Screenshot grounding data:
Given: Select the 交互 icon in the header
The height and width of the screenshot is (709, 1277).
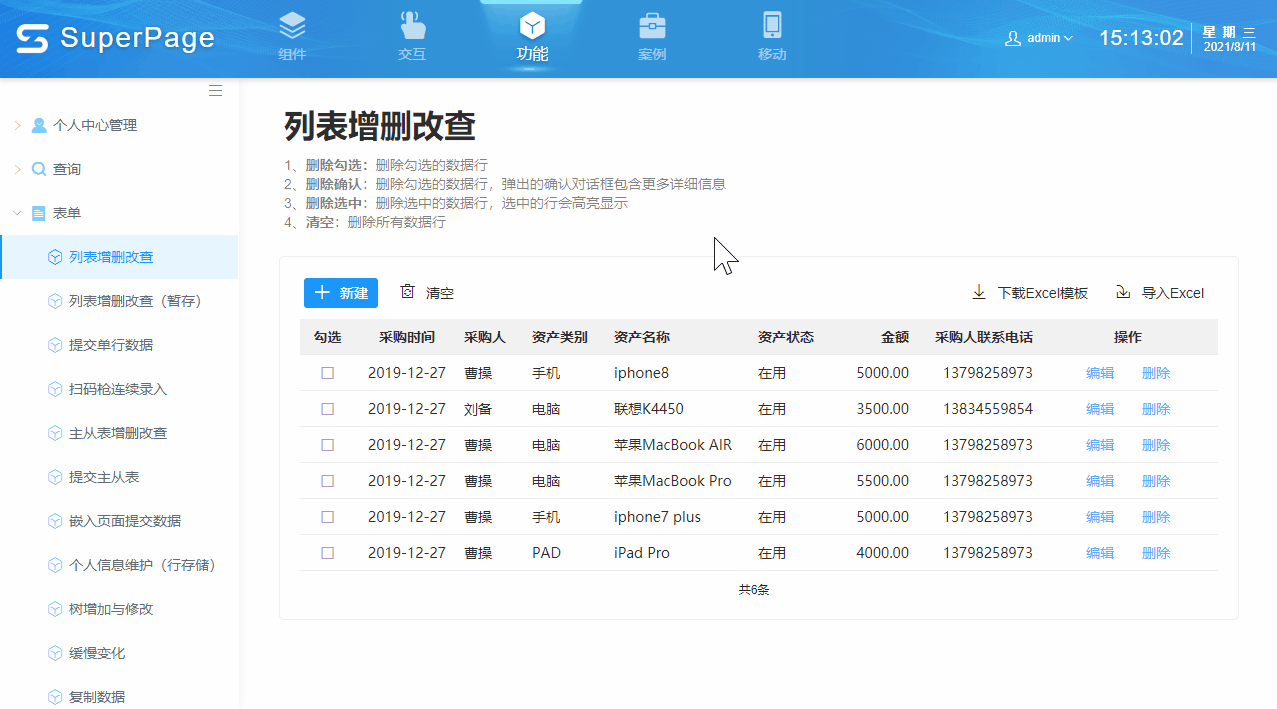Looking at the screenshot, I should (x=411, y=25).
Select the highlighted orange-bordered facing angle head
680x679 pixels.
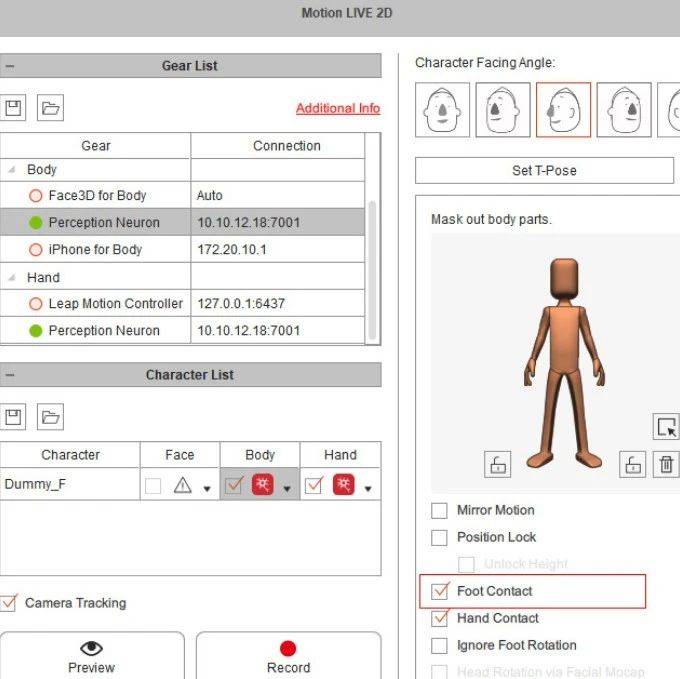click(563, 110)
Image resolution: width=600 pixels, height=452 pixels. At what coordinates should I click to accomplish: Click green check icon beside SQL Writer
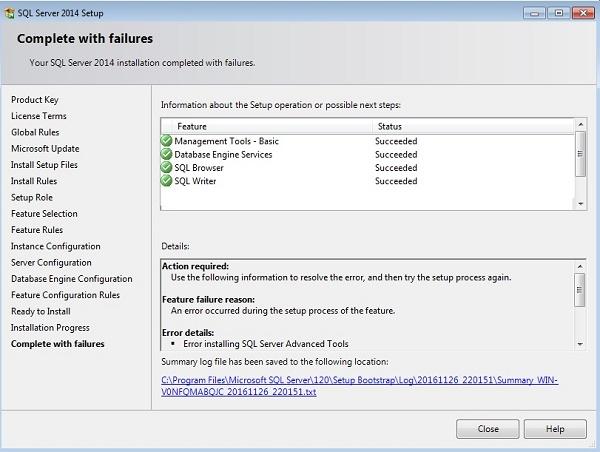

§ TASK TO COMPLETE: Copy the records exactly, leaving out every picture.

§ YOUR RESPONSE:
Given: Select the 交互 icon in the header
The height and width of the screenshot is (709, 1277).
Looking at the screenshot, I should (x=411, y=25).
Select the highlighted orange-bordered facing angle head
680x679 pixels.
click(563, 110)
Image resolution: width=600 pixels, height=452 pixels. At what coordinates should I click to accomplish: Click green check icon beside SQL Writer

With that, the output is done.